▸ Exercise description
Before you write out the listing, remove the pictures; everything else stays exactly as it is.

▸ Records supplied
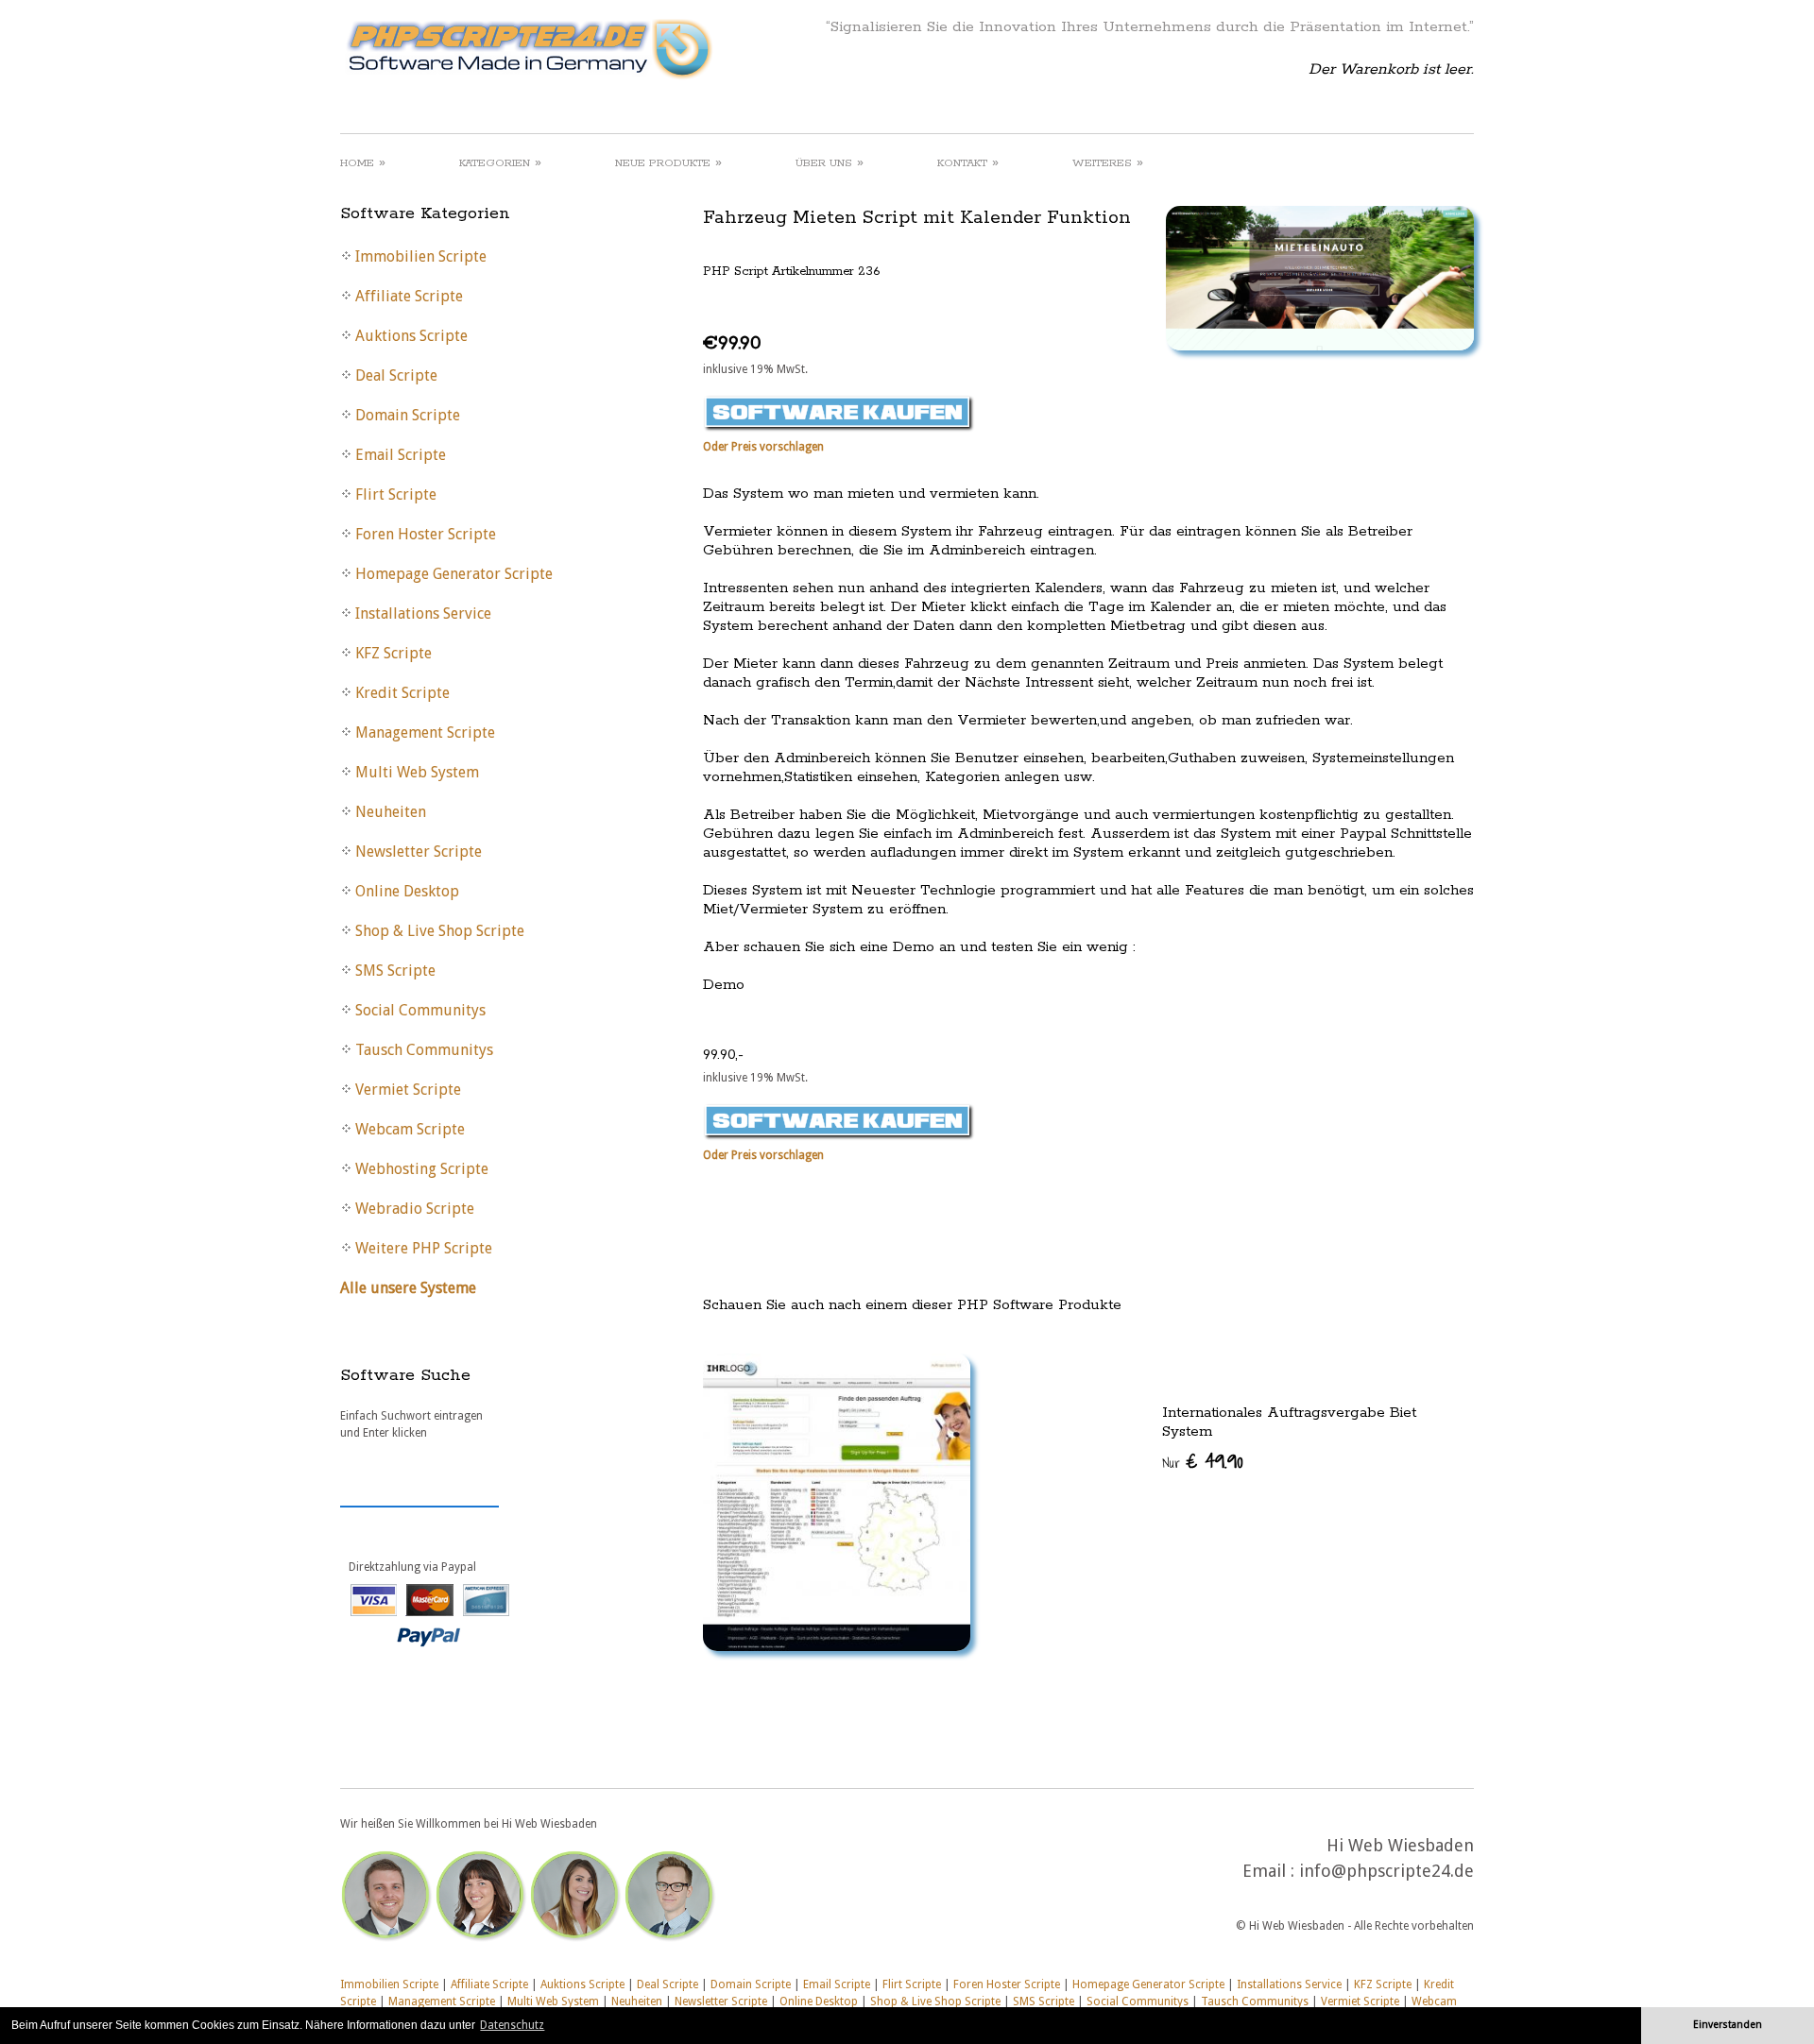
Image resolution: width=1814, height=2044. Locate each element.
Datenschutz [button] (512, 2025)
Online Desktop (818, 2001)
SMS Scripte (1043, 2001)
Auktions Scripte (582, 1984)
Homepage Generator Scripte (1148, 1984)
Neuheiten (636, 2001)
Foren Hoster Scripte (1006, 1984)
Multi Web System (553, 2001)
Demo (723, 985)
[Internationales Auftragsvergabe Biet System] (1088, 1502)
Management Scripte (441, 2001)
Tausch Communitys (1255, 2001)
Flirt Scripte (911, 1984)
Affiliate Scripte (489, 1984)
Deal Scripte (667, 1984)
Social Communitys (1138, 2001)
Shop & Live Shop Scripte (935, 2001)
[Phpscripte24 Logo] (528, 80)
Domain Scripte (750, 1984)
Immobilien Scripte (389, 1984)
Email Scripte (836, 1984)
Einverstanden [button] (1727, 2024)
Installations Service (1289, 1984)
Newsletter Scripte (721, 2001)
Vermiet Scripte (1360, 2001)
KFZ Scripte (1383, 1984)
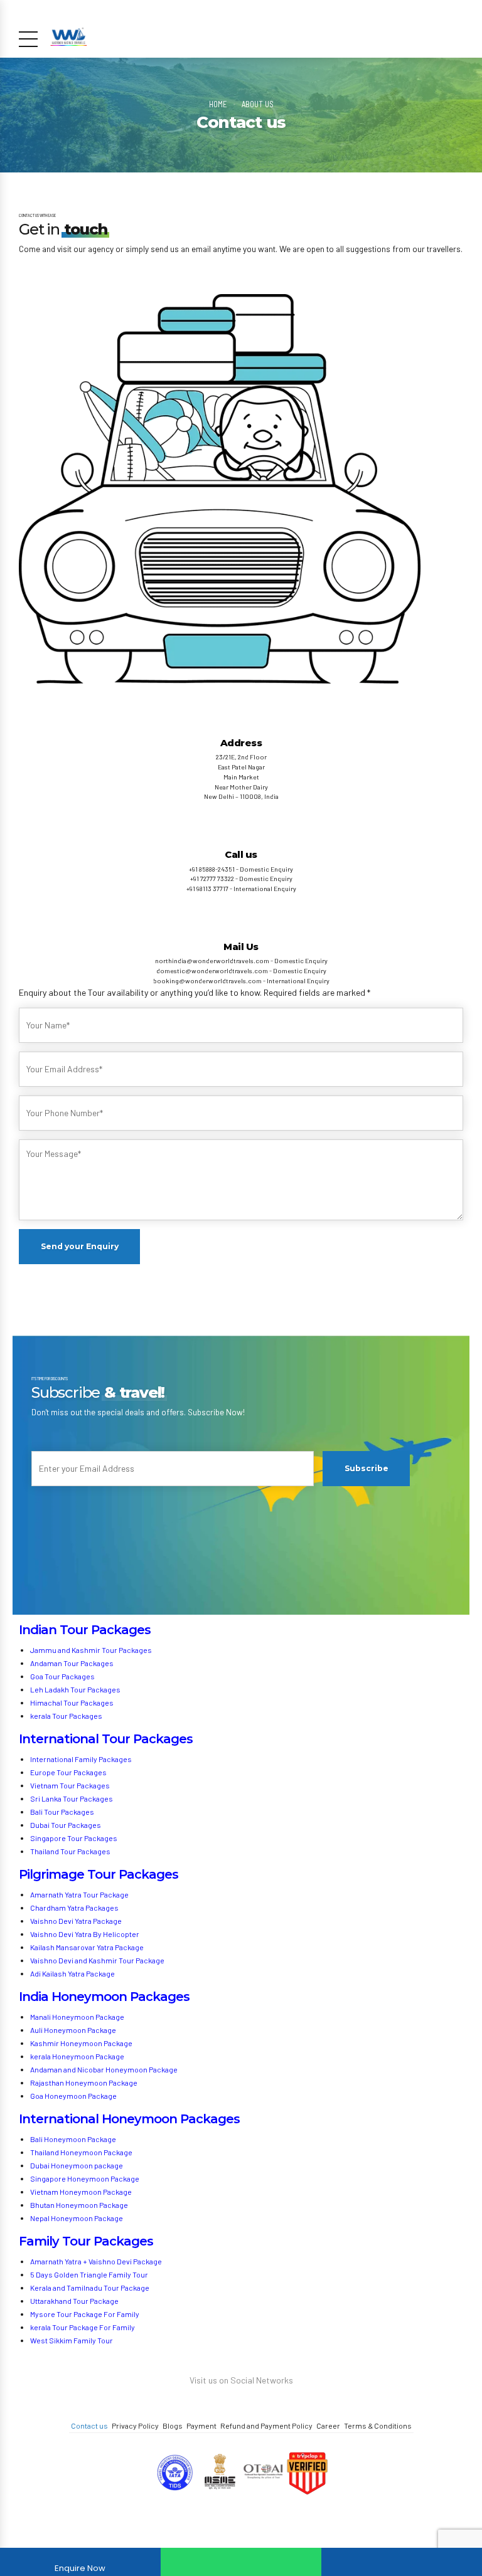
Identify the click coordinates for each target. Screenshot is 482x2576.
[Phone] (401, 2562)
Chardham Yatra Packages (74, 1907)
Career (328, 2425)
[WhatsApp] (241, 2562)
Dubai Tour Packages (65, 1824)
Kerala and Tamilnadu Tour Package (89, 2287)
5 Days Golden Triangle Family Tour (89, 2274)
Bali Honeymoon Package (73, 2139)
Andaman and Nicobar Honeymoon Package (104, 2069)
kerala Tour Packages (66, 1715)
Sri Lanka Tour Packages (71, 1798)
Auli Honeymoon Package (73, 2029)
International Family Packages (81, 1759)
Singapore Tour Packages (73, 1838)
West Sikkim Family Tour (71, 2340)
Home (218, 104)
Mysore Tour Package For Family (84, 2313)
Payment (201, 2425)
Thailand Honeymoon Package (81, 2152)
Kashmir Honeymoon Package (81, 2043)
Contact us (89, 2425)
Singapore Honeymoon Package (84, 2178)
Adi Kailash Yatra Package (72, 1973)
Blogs (173, 2425)
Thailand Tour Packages (70, 1851)
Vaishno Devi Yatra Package (76, 1920)
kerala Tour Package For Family (82, 2327)
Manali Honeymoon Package (77, 2016)
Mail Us (241, 947)
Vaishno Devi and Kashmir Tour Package (97, 1960)
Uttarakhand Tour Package (74, 2300)
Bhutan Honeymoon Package (79, 2204)
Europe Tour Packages (68, 1772)
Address (241, 743)
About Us (258, 104)
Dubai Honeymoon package (76, 2165)
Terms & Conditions (378, 2425)
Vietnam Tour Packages (70, 1785)
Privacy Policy (135, 2425)
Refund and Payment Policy (266, 2425)
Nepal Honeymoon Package (76, 2218)
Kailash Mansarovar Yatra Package (87, 1947)
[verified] (307, 2474)
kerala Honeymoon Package (77, 2056)
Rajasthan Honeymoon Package (84, 2082)
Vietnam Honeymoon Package (81, 2191)
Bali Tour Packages (62, 1811)
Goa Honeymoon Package (74, 2095)
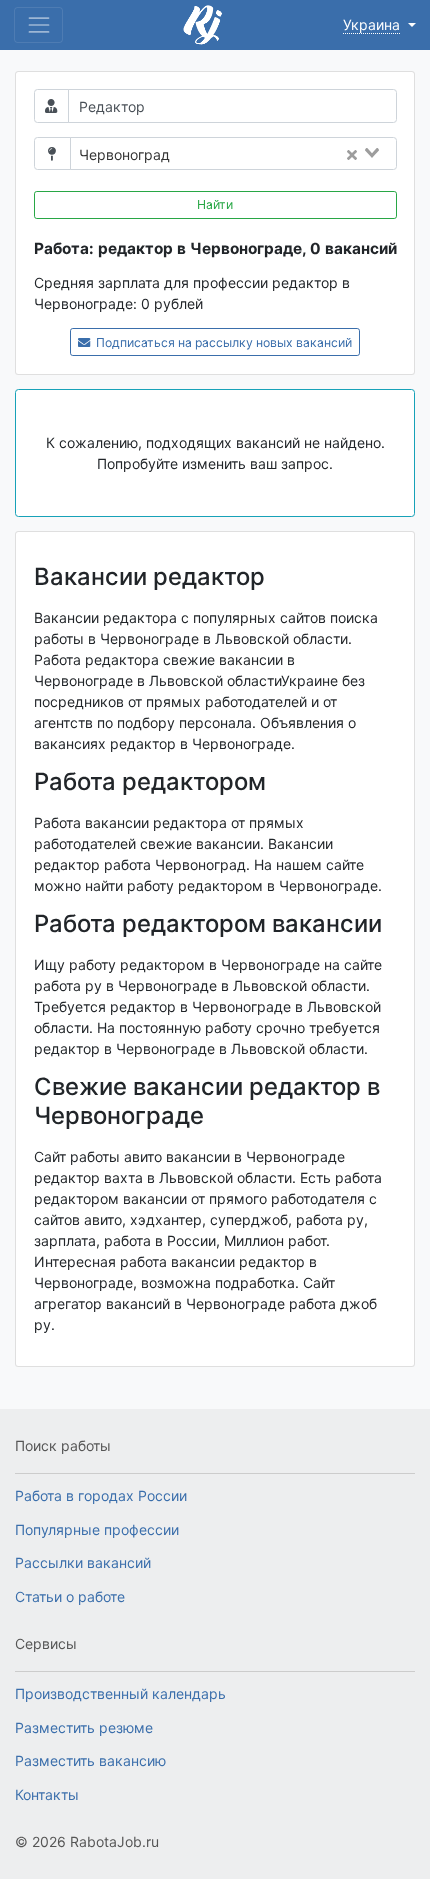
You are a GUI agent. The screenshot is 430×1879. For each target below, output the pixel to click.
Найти (215, 204)
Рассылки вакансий (83, 1562)
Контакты (47, 1794)
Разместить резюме (84, 1727)
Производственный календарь (120, 1693)
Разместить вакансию (90, 1760)
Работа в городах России (101, 1495)
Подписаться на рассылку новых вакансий (222, 342)
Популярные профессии (97, 1529)
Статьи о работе (70, 1596)
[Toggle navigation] (38, 24)
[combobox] (289, 155)
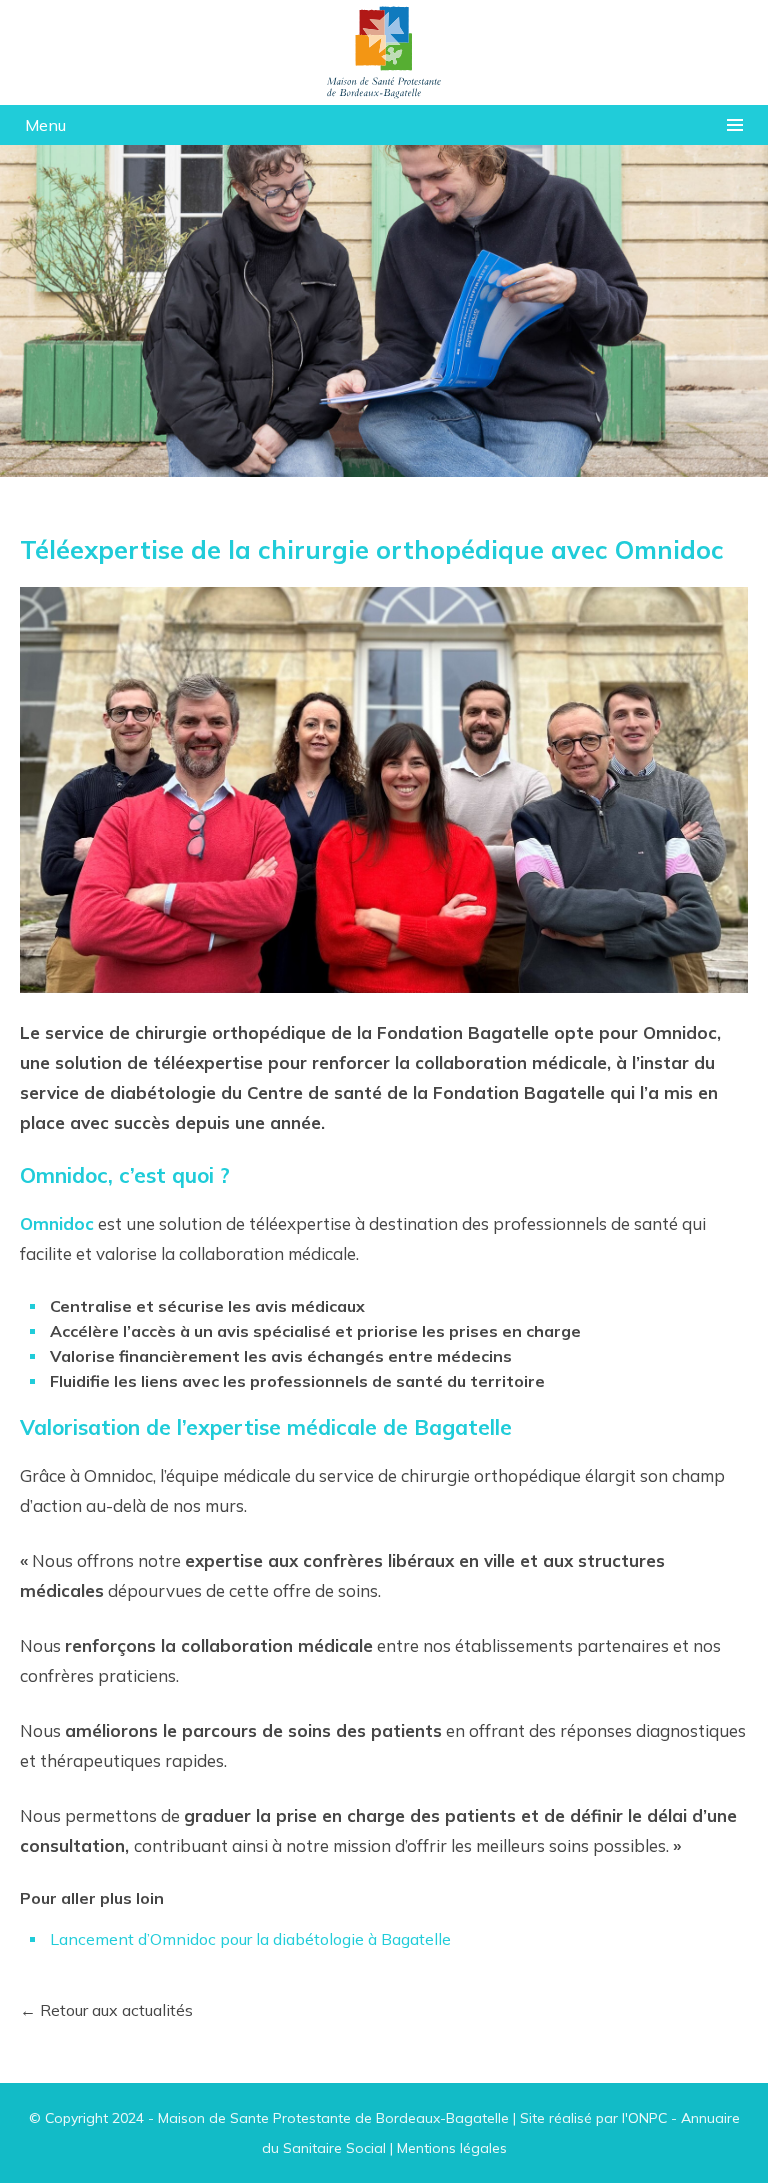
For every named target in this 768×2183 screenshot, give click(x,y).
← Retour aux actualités (106, 2010)
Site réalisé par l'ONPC (593, 2118)
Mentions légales (452, 2148)
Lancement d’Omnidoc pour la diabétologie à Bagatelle (250, 1939)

▸ Solution
Image resolution: width=1814, height=2044. Locate each element.
Datenschutz [button] (512, 2025)
Online Desktop (818, 2001)
SMS Scripte (1043, 2001)
Auktions Scripte (582, 1984)
Homepage Generator Scripte (1148, 1984)
Neuheiten (636, 2001)
Foren Hoster Scripte (1006, 1984)
Multi Web System (553, 2001)
Demo (723, 985)
[Internationales Auftragsvergabe Biet System] (1088, 1502)
Management Scripte (441, 2001)
Tausch Communitys (1255, 2001)
Flirt Scripte (911, 1984)
Affiliate Scripte (489, 1984)
Deal Scripte (667, 1984)
Social Communitys (1138, 2001)
Shop & Live Shop Scripte (935, 2001)
[Phpscripte24 Logo] (528, 80)
Domain Scripte (750, 1984)
Immobilien Scripte (389, 1984)
Email Scripte (836, 1984)
Einverstanden [button] (1727, 2024)
Installations Service (1289, 1984)
Newsletter Scripte (721, 2001)
Vermiet Scripte (1360, 2001)
KFZ Scripte (1383, 1984)
Identify the click coordinates for each target. Screenshot is 482x2576.
[Phone] (401, 2562)
Chardham Yatra Packages (74, 1907)
Career (328, 2425)
[WhatsApp] (241, 2562)
Dubai Tour Packages (65, 1824)
Kerala and Tamilnadu Tour Package (89, 2287)
5 Days Golden Triangle Family Tour (89, 2274)
Bali Honeymoon Package (73, 2139)
Andaman and Nicobar Honeymoon Package (104, 2069)
kerala Tour Packages (66, 1715)
Sri Lanka Tour Packages (71, 1798)
Auli Honeymoon Package (73, 2029)
International Family Packages (81, 1759)
Singapore Tour Packages (73, 1838)
West Sikkim Family Tour (71, 2340)
Home (218, 104)
Mysore Tour Package For Family (84, 2313)
Payment (201, 2425)
Thailand Honeymoon Package (81, 2152)
Kashmir Honeymoon Package (81, 2043)
Contact us (89, 2425)
Singapore Honeymoon Package (84, 2178)
Adi Kailash Yatra Package (72, 1973)
Blogs (173, 2425)
Thailand Tour Packages (70, 1851)
Vaishno Devi Yatra Package (76, 1920)
kerala Tour Package For Family (82, 2327)
Manali Honeymoon Package (77, 2016)
Mail Us (241, 947)
Vaishno Devi and Kashmir Tour Package (97, 1960)
Uttarakhand Tour Package (74, 2300)
Bhutan Honeymoon Package (79, 2204)
Europe Tour Packages (68, 1772)
Address (241, 743)
About Us (258, 104)
Dubai Honeymoon package (76, 2165)
Terms & Conditions (378, 2425)
Vietnam Tour Packages (70, 1785)
Privacy Policy (135, 2425)
Refund and Payment Policy (266, 2425)
Nepal Honeymoon Package (76, 2218)
Kailash Mansarovar Yatra Package (87, 1947)
[verified] (307, 2474)
kerala Honeymoon Package (77, 2056)
Rajasthan Honeymoon Package (84, 2082)
Vietnam Honeymoon Package (81, 2191)
Bali Tour Packages (62, 1811)
Goa Honeymoon Package (74, 2095)
You are a GUI agent. The screenshot is 430×1879. For each target below, output the pixel to click.
Найти (215, 204)
Рассылки вакансий (83, 1562)
Контакты (47, 1794)
Разместить резюме (84, 1727)
Производственный календарь (120, 1693)
Разместить вакансию (90, 1760)
Работа в городах России (101, 1495)
Подписаться на рассылку новых вакансий (222, 342)
Популярные профессии (97, 1529)
Статьи о работе (70, 1596)
[Toggle navigation] (38, 24)
[combobox] (289, 155)
For every named target in this 768×2183 screenshot, give click(x,y).
← Retour aux actualités (106, 2010)
Site réalisé par l'ONPC (593, 2118)
Mentions légales (452, 2148)
Lancement d’Omnidoc pour la diabétologie à Bagatelle (250, 1939)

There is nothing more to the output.